Bidelli e Camionisti (e un ottimo agriturismo a Biella)

Conosco i bidelli da anni. I primi di cui ho ricordo sono quello del liceo, che vendeva panini in nero (ma svolgeva un servizio utile: non c’erano macchinette né delivery all’epoca); poi le bidelle che facevano la calza e il caffé in bidelleria… ricordi. mi sono sempre sembrate creature neutre, prigioniere di un lavoro non scelto ma arrivato dopo un licenziamento, un problema grave di salute, la maggiore età dei figli… Però…

Però l’altra sera ero a cena a Biella, agriturismo La Fucina (che consiglio per abbondanza, pulizia del locale, vendita diretta dei prodotti, buona scelta di vini), al tavolo fra gli altri un imprenditore locale che, saputo che insegnavo in una scuola alberghiera, mi ha chiesto due cuochi da mandare da un suo parente negli USA. Poi ha detto che anche lui, ditta di trasportatori, non trova più italiani disposti a fare i camionisti, nonostante la buona paga che sfiora i 3mila euro. 

Il pensiero mi è subito andato ai nuovi bidelli, quasi tutti campani e tutti giovanissimi (ne abbiamo due che avranno sì e no, 25 anni) che vivono qui al Nord con uno stipendio che supera di rado i mille e duecento euro.
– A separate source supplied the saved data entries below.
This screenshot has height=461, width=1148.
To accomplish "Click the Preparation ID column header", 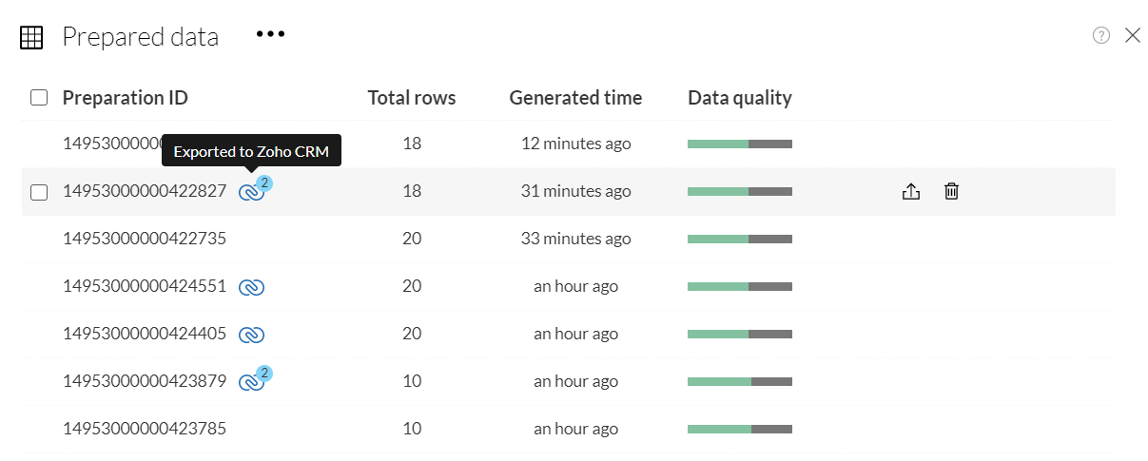I will [125, 98].
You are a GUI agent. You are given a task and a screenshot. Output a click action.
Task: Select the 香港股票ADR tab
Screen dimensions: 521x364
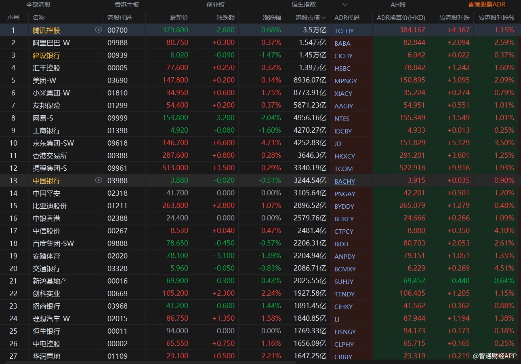coord(487,5)
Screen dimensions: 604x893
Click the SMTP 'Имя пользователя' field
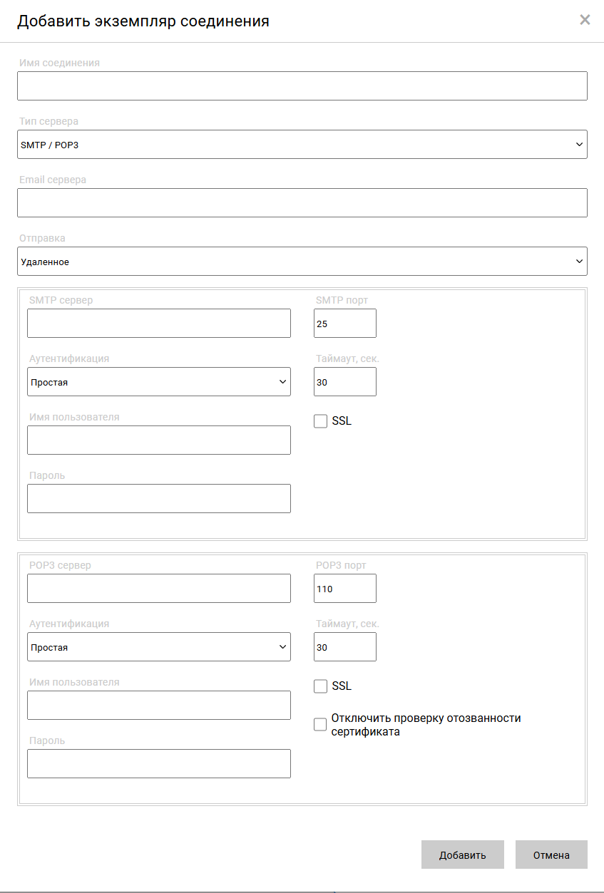pos(158,440)
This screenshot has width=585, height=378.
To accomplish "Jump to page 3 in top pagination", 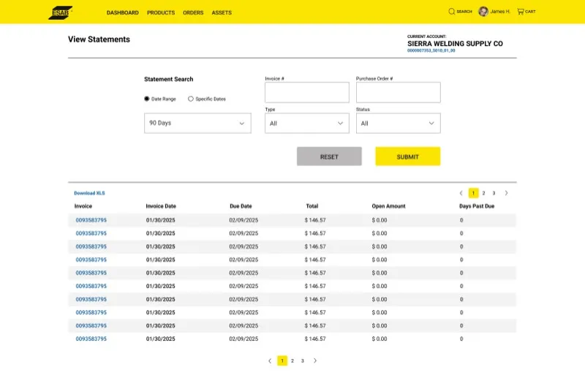I will click(494, 193).
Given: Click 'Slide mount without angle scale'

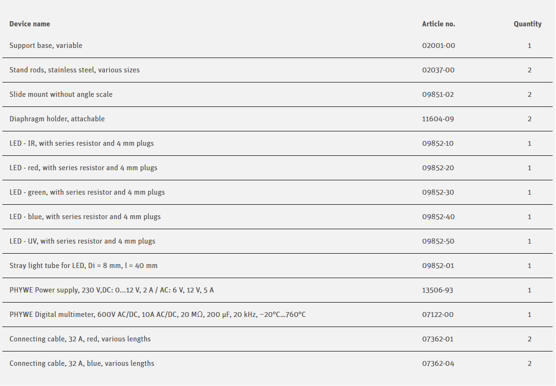Looking at the screenshot, I should coord(61,94).
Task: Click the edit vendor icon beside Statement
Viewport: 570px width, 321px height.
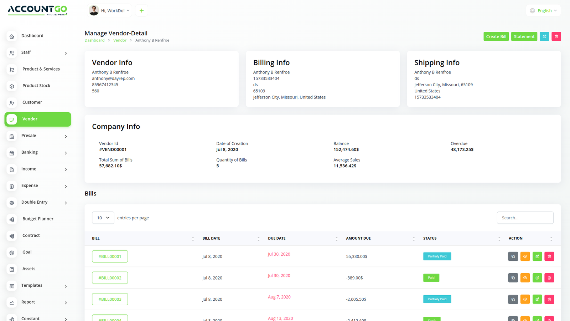Action: coord(544,36)
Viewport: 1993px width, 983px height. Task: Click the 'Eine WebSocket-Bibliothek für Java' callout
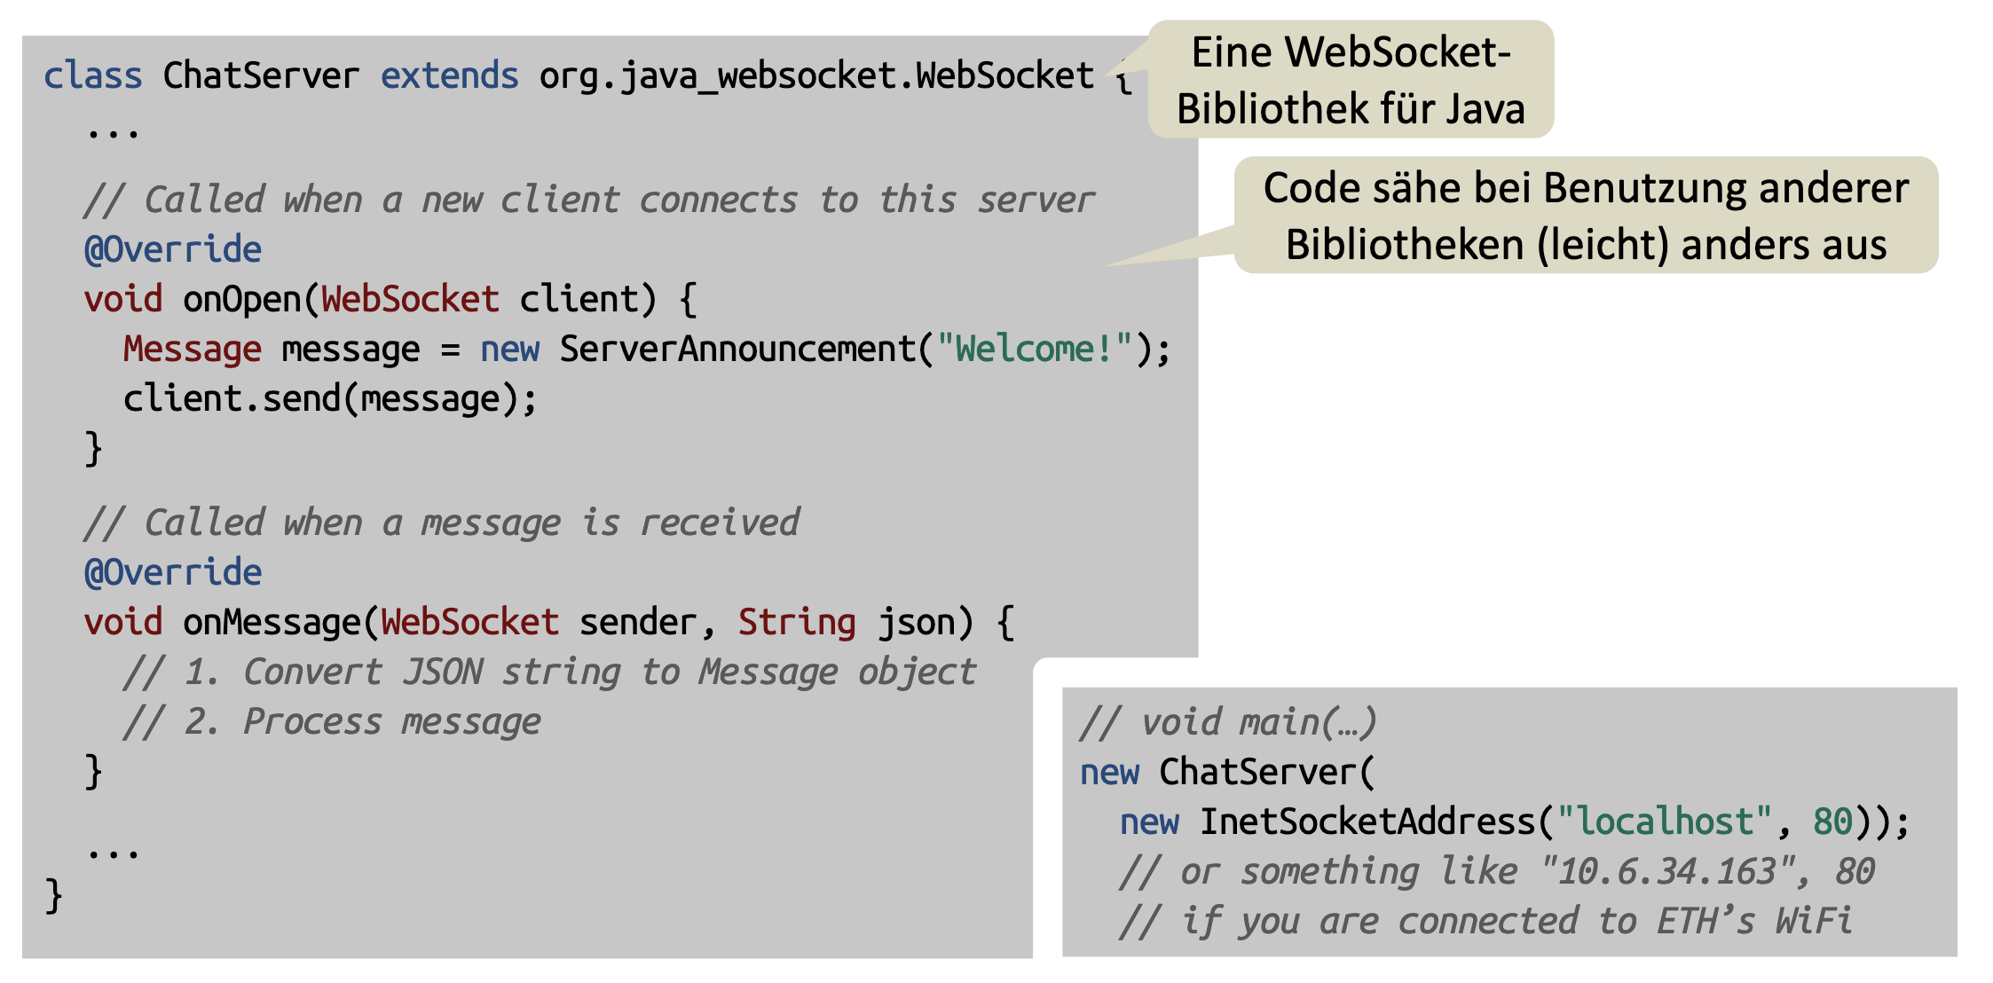coord(1350,80)
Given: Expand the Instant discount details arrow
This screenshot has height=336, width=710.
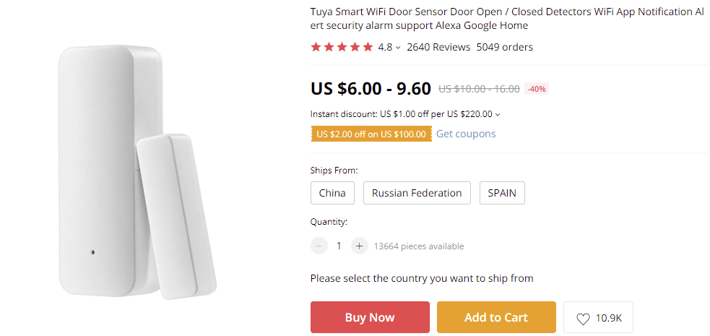Looking at the screenshot, I should coord(498,114).
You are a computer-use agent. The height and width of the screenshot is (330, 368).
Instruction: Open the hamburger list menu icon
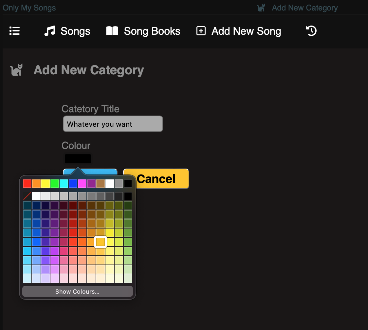(x=14, y=31)
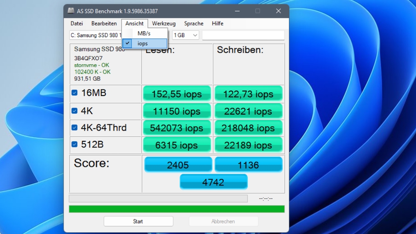
Task: Open the Werkzeug menu
Action: 164,23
Sì lo so, ma ci torneranno al Sud fra un po’ di anni e, sì lo so, là son soldi. Ma la cosa mi inquieta: si lavora per necessità (e allora si va dove si guadagna di più), per prestigio sociale (e allora si sceglie un mestiere diverso dal bidello), per pigrizia (sotto casa e tanto tempo libero). Perché si sceglie di fare il bidello?

Azzardo: lavoro statale, paga sicura, poco impegno e molte tutele… ok ok ma proprio paga bassina. Roba da mantenersi neppure un po’ ovunque in Italia. Meglio fare il camionista, direi.